Exercise goal: Can you repeat all of the data below word for word, leaving out the pictures?
##### Supplied material
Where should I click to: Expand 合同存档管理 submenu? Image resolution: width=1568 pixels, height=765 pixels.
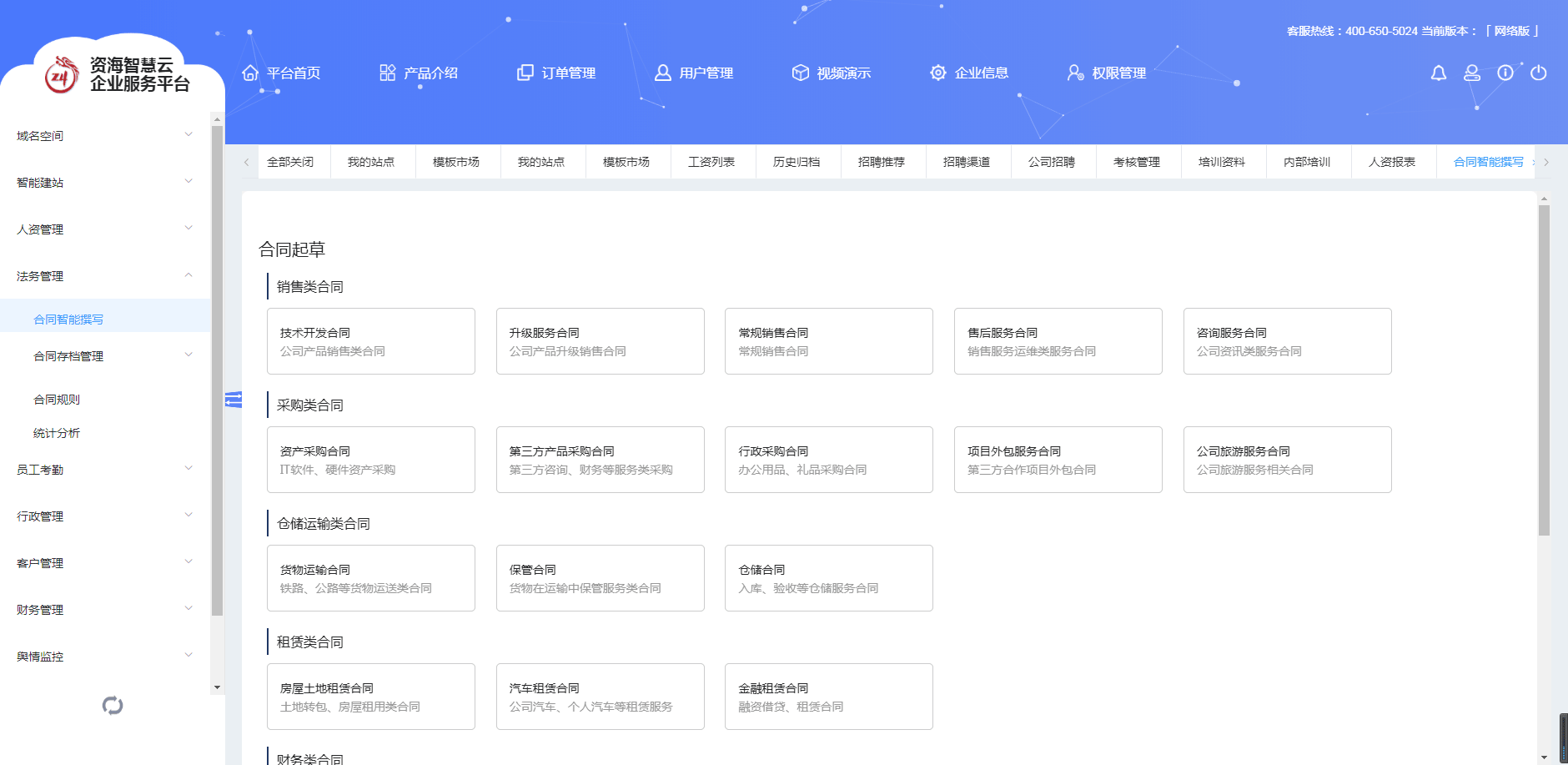click(113, 356)
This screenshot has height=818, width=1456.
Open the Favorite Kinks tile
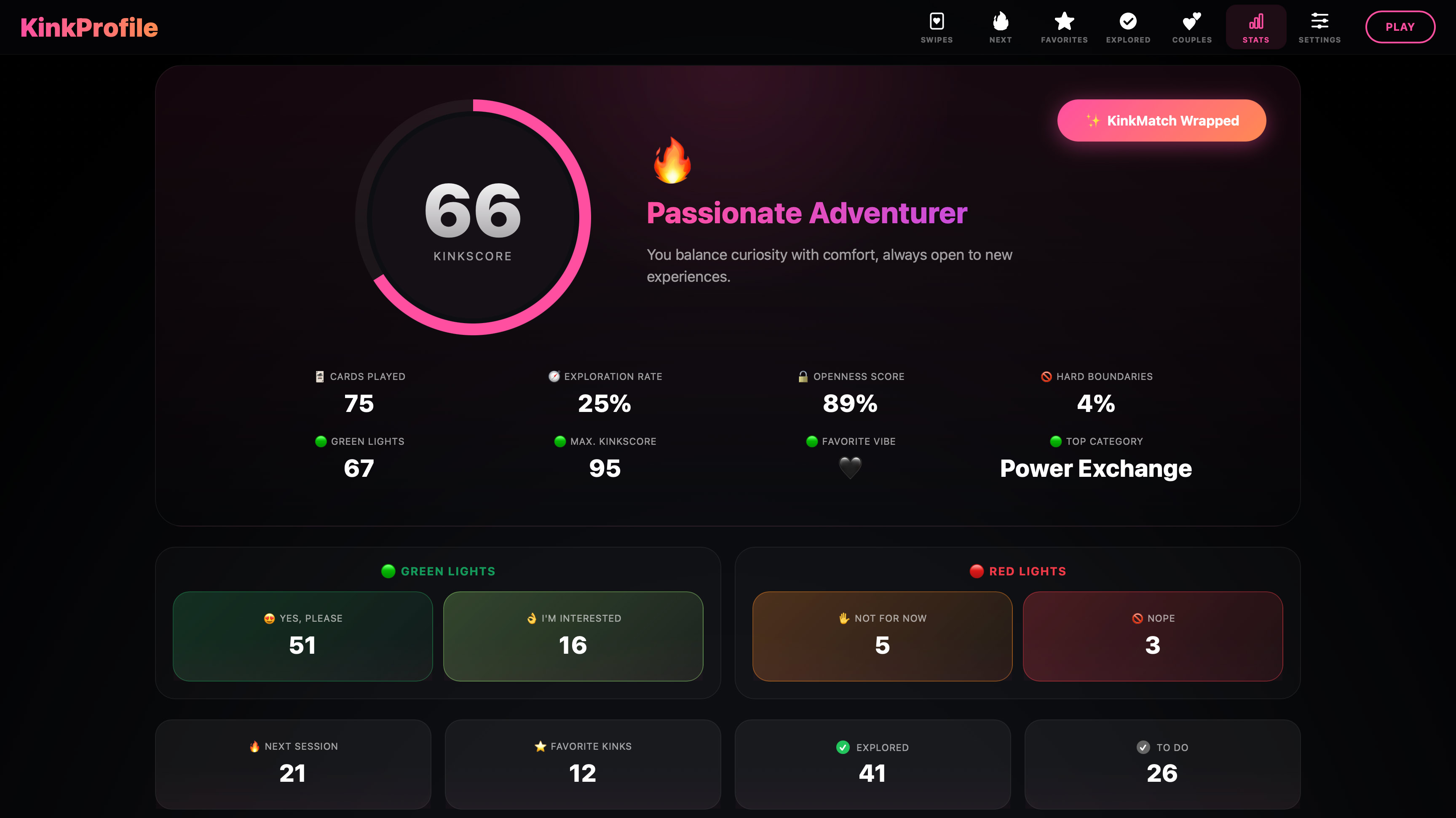click(582, 763)
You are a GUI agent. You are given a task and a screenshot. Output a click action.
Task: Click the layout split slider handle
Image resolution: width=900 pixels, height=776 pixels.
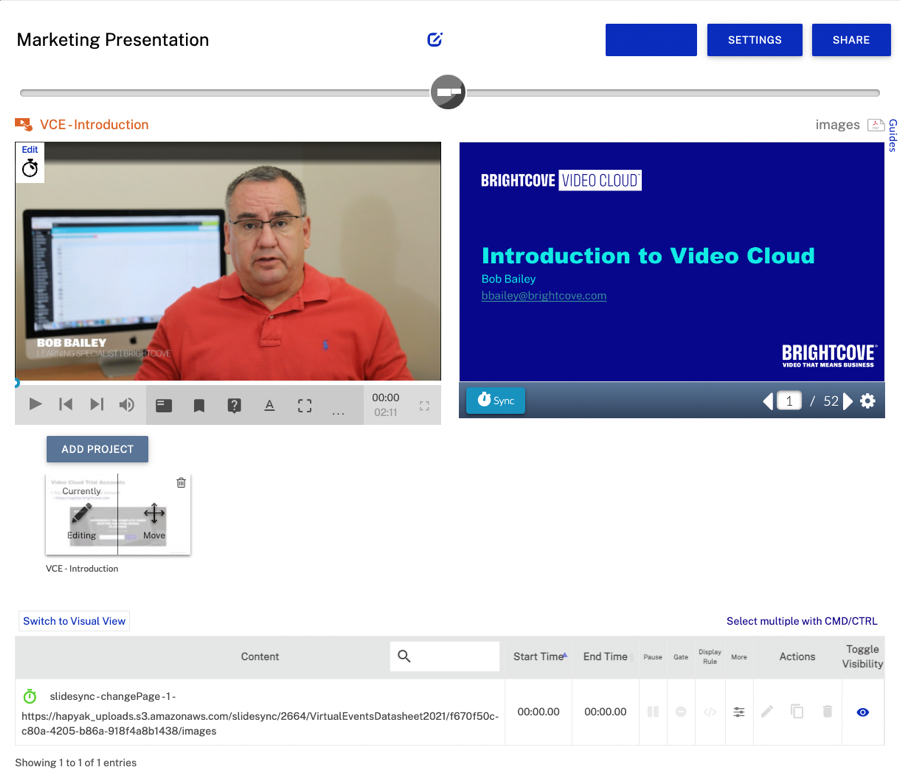[448, 92]
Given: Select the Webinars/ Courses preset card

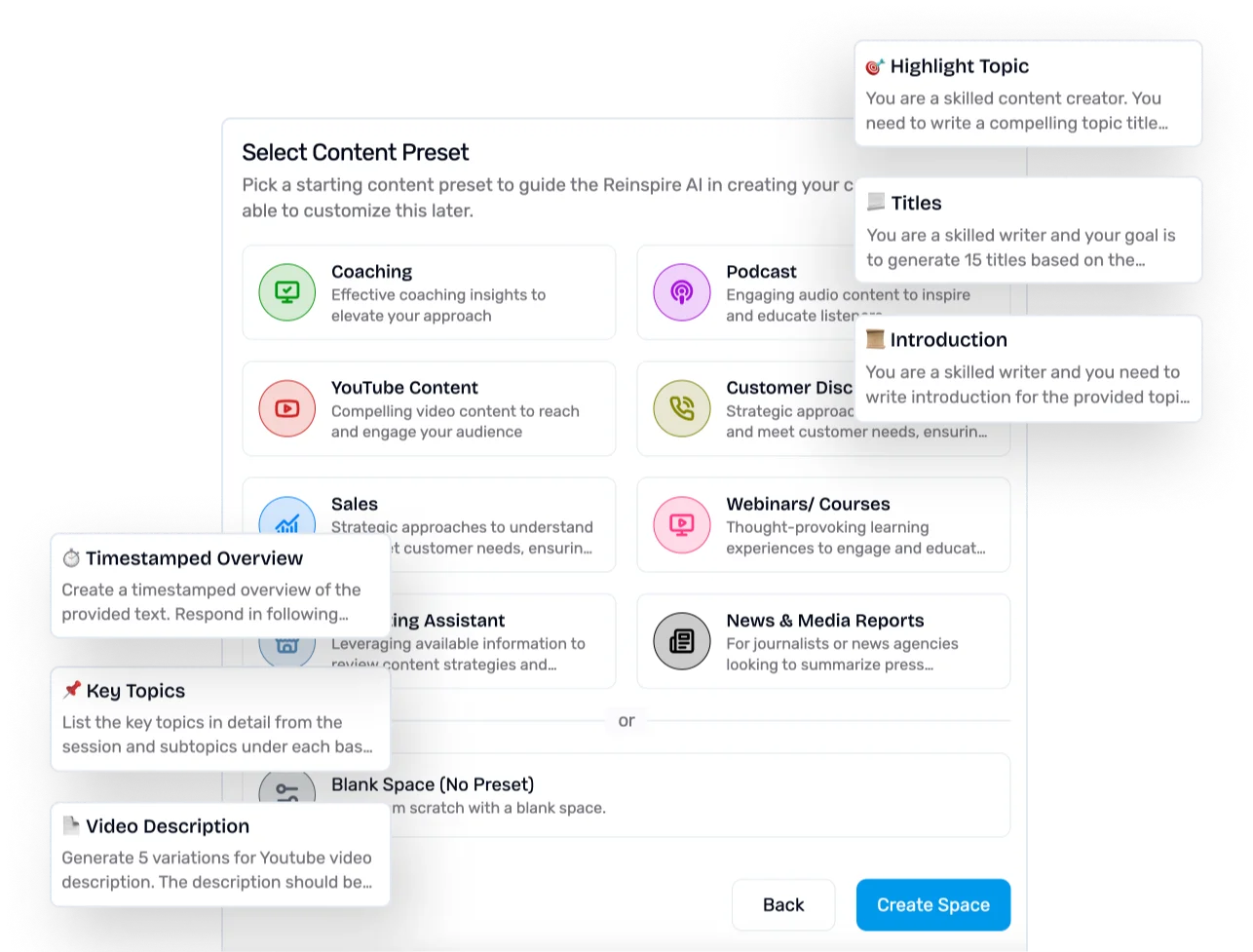Looking at the screenshot, I should pyautogui.click(x=823, y=524).
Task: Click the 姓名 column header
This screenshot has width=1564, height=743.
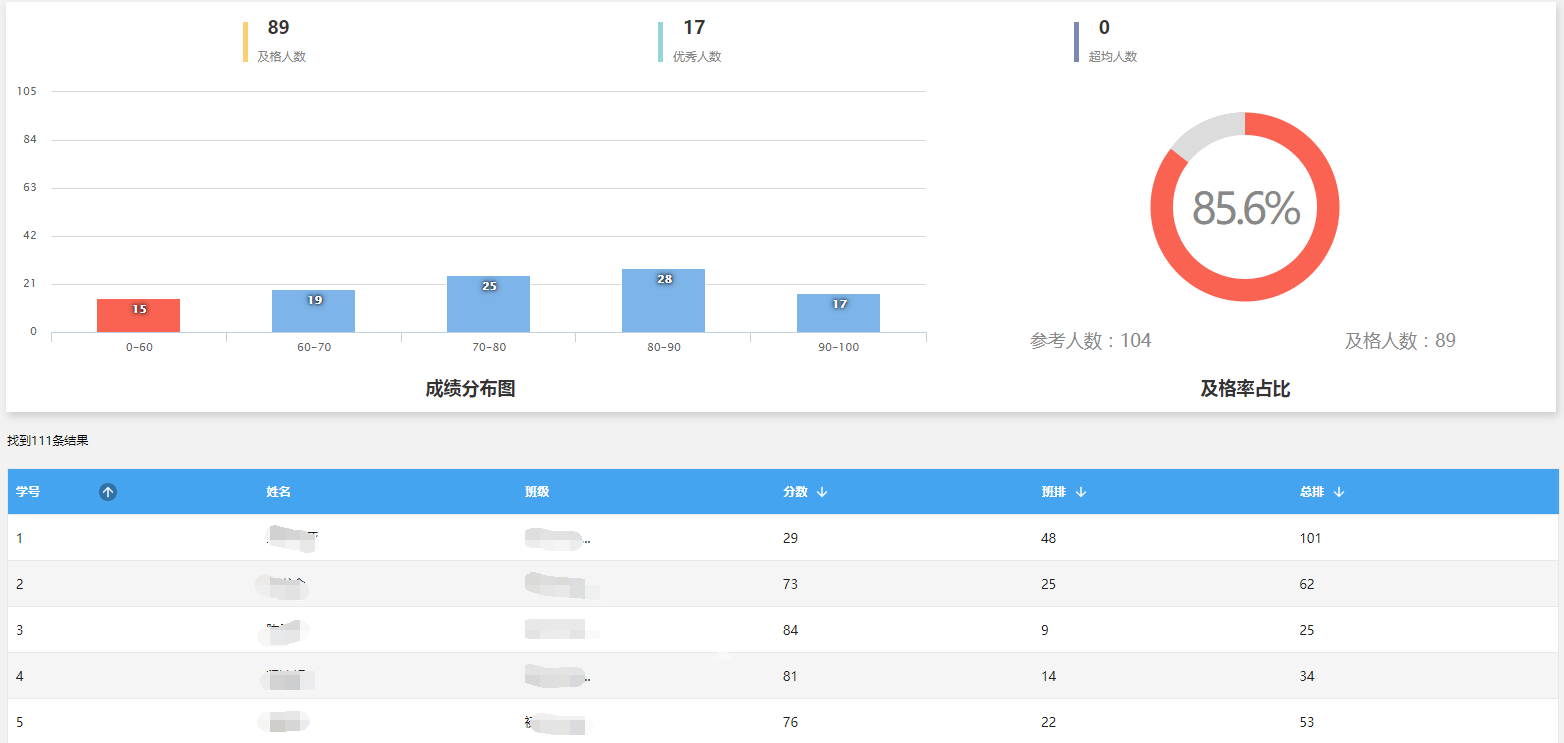Action: click(278, 492)
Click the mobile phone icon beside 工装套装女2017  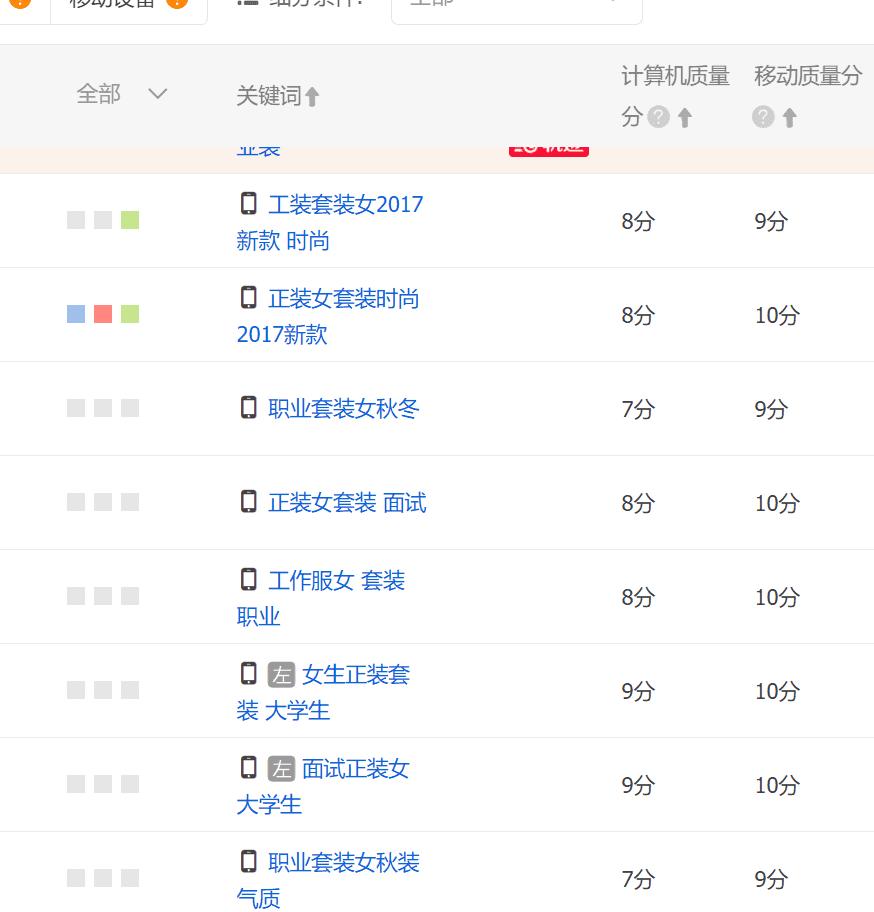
##########
Result below:
Where should I click to: Expand 合同存档管理 submenu? Image resolution: width=1568 pixels, height=765 pixels.
click(113, 356)
This screenshot has height=818, width=1456.
Open the Favorite Kinks tile
click(582, 763)
You are a GUI agent. You are given a task and a screenshot. Output a click action.
Task: Click the layout split slider handle
Image resolution: width=900 pixels, height=776 pixels.
[448, 92]
Given: Select the Webinars/ Courses preset card

Looking at the screenshot, I should pyautogui.click(x=823, y=524).
Task: Click the 姓名 column header
This screenshot has width=1564, height=743.
Action: click(278, 492)
Click the mobile phone icon beside 工装套装女2017  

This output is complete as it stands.